BRC awards cardio fellowships

The BRC Cardiometabolic Programme has awarded its first career development fellowships to Dr Gabrielle Captur and Dr Stefano Masi.

Dr Captur and Dr Masi will take up their posts in April 2014 for one year of protected research training. This fellowship scheme is designed to give talented clinical academics an opportunity to accelerate their careers in biomedical research by providing the academics with protected time outside of current clinical and training commitments. The aim is to enable them to develop a research career within a leading clinical academic environment to secure external grants such as NIHR, MRC, Wellcome, BHF.

About the Fellows

Dr Gaby Captur is a PhD student at UCL’s Institute of Cardiovascular Science. She will be using the fellowship to continue research on her dissertation ‘Towards a better description of myocardial trabeculae – a fractal approach”.

Dr Captur will test the cardiac neotenization hypothesis in hypertrophic cardimyopathy using fractal analysis. By autumn 2014 Dr Captur aims to have characterised the trabecular complexity in dilated cardiomyopathy and will have contributed to the setting up of an operational biomedical research electronic data capture infrastructure, called REDCap, which she anticipates will support a large multi-heart imaging collaboration between six EU centres of excellence.

Dr Captur’s main interest is in the advancement of computational methods for cardiac imaging and she aspires towards further curriculum development in the field of translational bioinformatics, focusing on phenotype representation.

Dr Stefano Masi is a clinical research fellow at the National Centre for Cardiovascular Prevention & Outcomes (NCCPO) at UCL’s Institute of Cardiovascular Science. He will use the fellowship to explore the role of central haemodynamic parameters and novel cardiovascular risk factors’ exposure on the risk of cognitive impairment, as well as their relationship with subclinical measures of cardiovascular damage.

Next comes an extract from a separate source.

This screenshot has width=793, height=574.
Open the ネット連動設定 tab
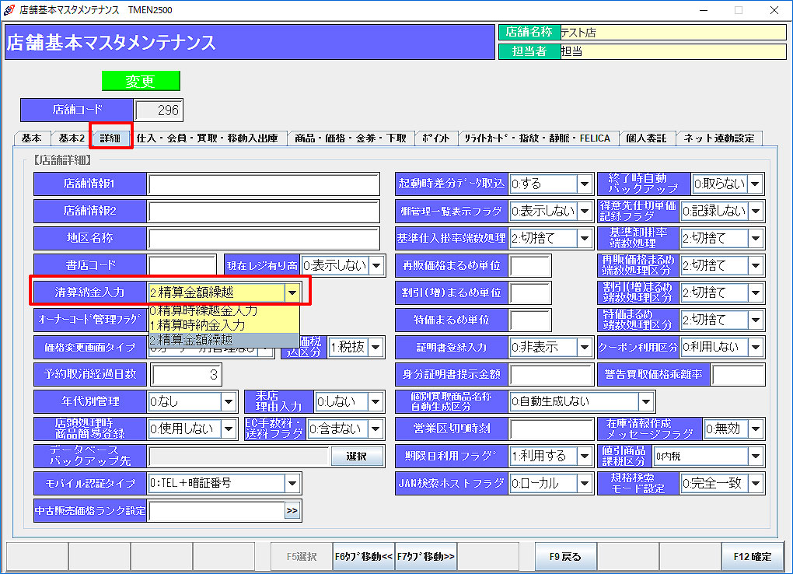coord(719,138)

During this year, Dr Masi will collaborate with the Medical Research Council’s Lifelong Health & Aging Unit (LHA unit) and use data collected in the 1946 birth cohort. Dr Masi will test the hypothesis that central haemodynamics (such as aortic blood pressure and pulse wave velocity) represent better predictors of midlife cognitive performance than traditional cardiometabolic risk factors.

By the end of autumn 2014 Dr Masi aims to set up a new cardiometabolic-neurosciences research group within UCL, joining the forces of the NCCPO, Institute of Neurology, Institute of Cardiovascular Science and LHA Unit. This will provide the opportunity to study the relationships between central haemodynamics, brain blood flow (assessed by functional MRI), amyloid deposition (assessed by PET) and clinical measures of cognitive performance. Furthermore, Dr Masi will be able to study the reversibility of these patterns following effective treatment of common inflammatory and metabolic diseases.

Dr Masi’s interest is in the relationship between systemic haemodynamics, brain blood flow and evolution of cognitive impairment. Dr Masi intends to develop a long term career around the concept of preventing cardiovascular disease to prevent cognitive impairment.